In der Tabelle der Rückrunde stehen die Augsburger auf Platz zwei hinter dem FC Bayern
Als einzige Mannschaft der Bundesliga sind die Augsburger in der Rückrunde ungeschlagen, sie stehen in der Tabelle der zweiten Saisonhälfte mit fünf Siegen und vier Unentschieden auf Platz zwei hinter dem FC Bayern. In den bisher neun Ligaspielen der Rückrunde mussten die Augsburger gerade einmal zwei Gegentore hinnehmen (FC Bayern: elf) und im Jahr 2025 nur deren drei. Damit verfügen sie statistisch über die beste Abwehr in Europas Top-5-Ligen.
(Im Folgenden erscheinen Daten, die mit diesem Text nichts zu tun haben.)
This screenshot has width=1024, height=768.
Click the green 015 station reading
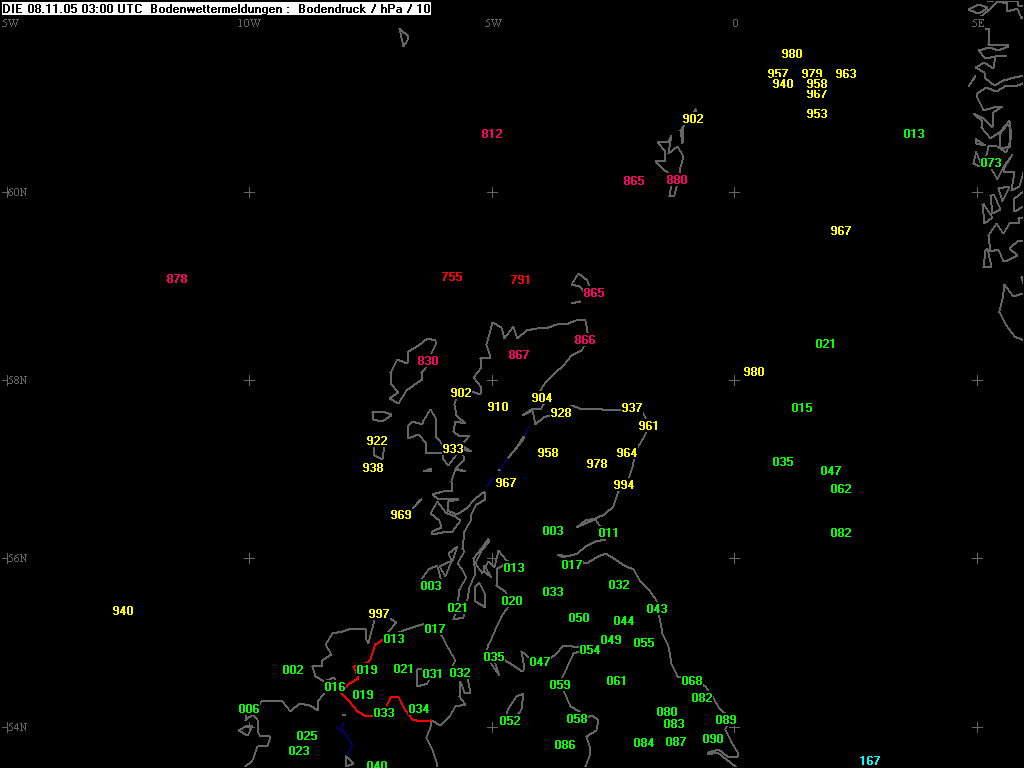tap(802, 408)
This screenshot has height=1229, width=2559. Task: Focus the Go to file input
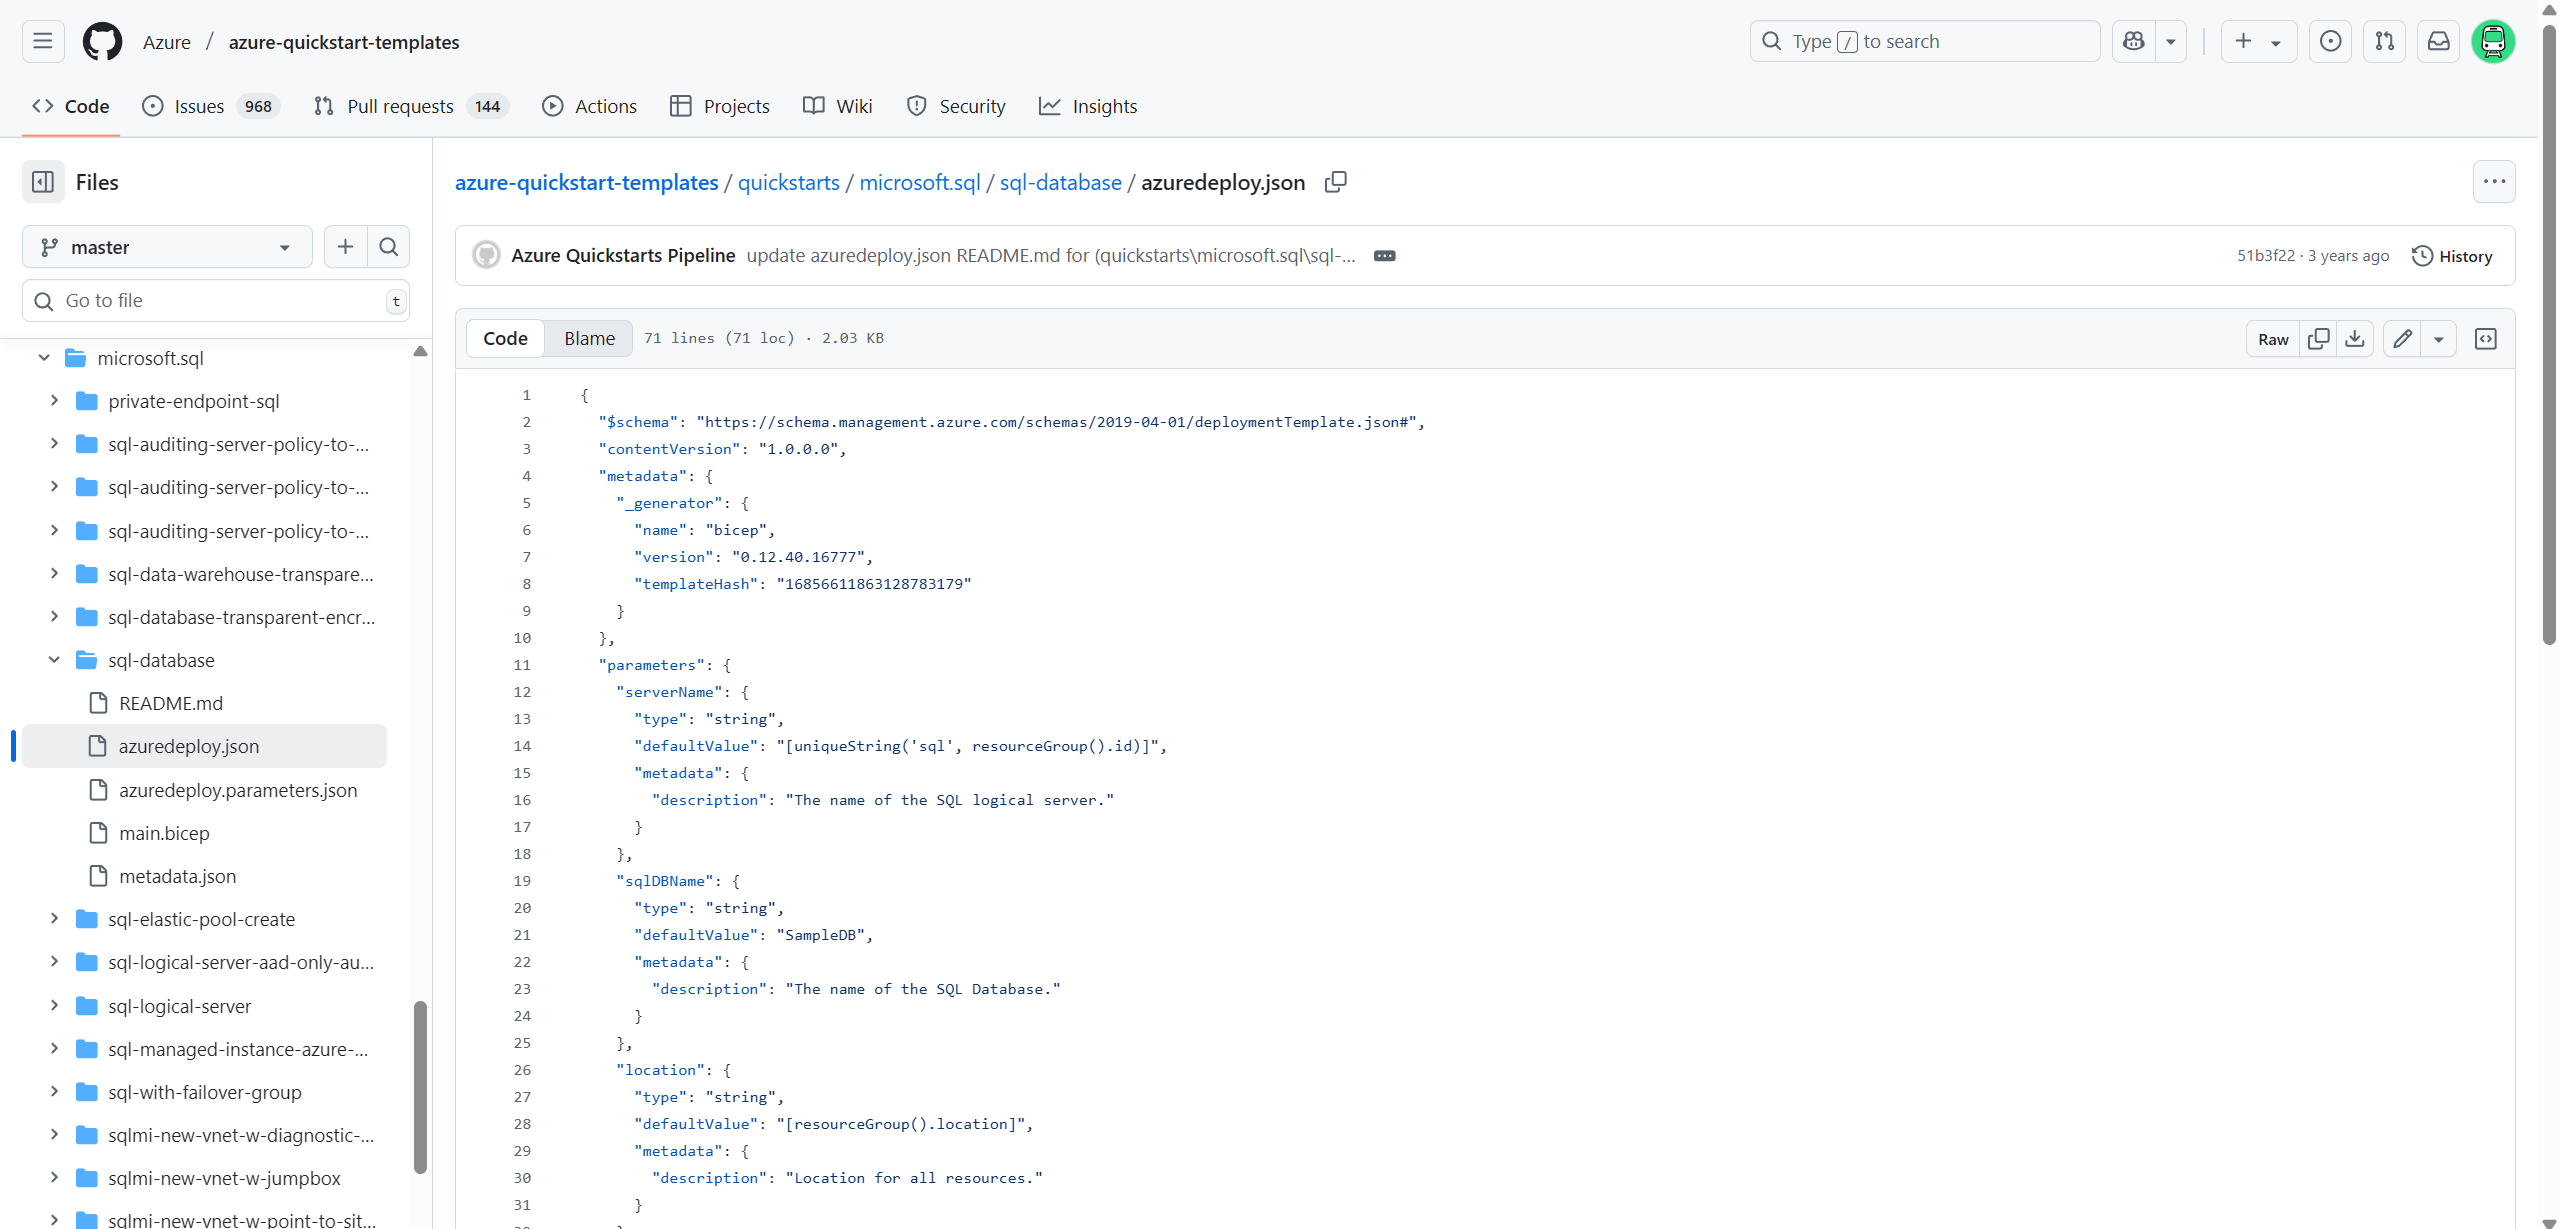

Torwart Finn Dahmen steht mittlerweile bei 613 Minuten ohne Gegentor, natürlich Vereinsrekord.
Ständig müssen sie beim FCA gerade neue Bestmarken in die Klubchronik einpflegen, darunter Jeffrey Gouweleeuws 250. Bundesligaspiel. Das hat sich sogar bis nach Europa herumgesprochen, zumindest bis in die benachbarten Niederlande, die Heimat des FCA-Kapitäns. „Ich habe das mitbekommen. Da ist ja nicht so oft etwas in den Medien in Holland über mich, aber diese Woche schon“, sagte der 33-Jährige. Er ist nun der Niederländer mit den meisten Bundesligaspielen, vor dem ehemaligen Duisburger und Schalker Heinz van Haaren sowie einigen berühmten Kollegen der jüngeren Vergangenheit wie Arjen Robben.
Zumindest der Angreifer Tietz dachte nach dem Ende seiner dreimonatigen Torflaute doch kurz an eine Reise nach Europa. „Ich bin noch am Überlegen, ob wir irgendwo hinfahren, nach Österreich“, sagte er. Dabei ging es aber nur um einen Ausflug mit der Familie während der kommenden freien Tage in der Bundesliga-Pause. Und vielleicht, sagte Tietz, bleibe er auch zu Hause, um sich um das neue Kinderzimmer zu kümmern. Im Juli soll der Nachwuchs kommen. Es läuft beim FCA auf allen Ebenen.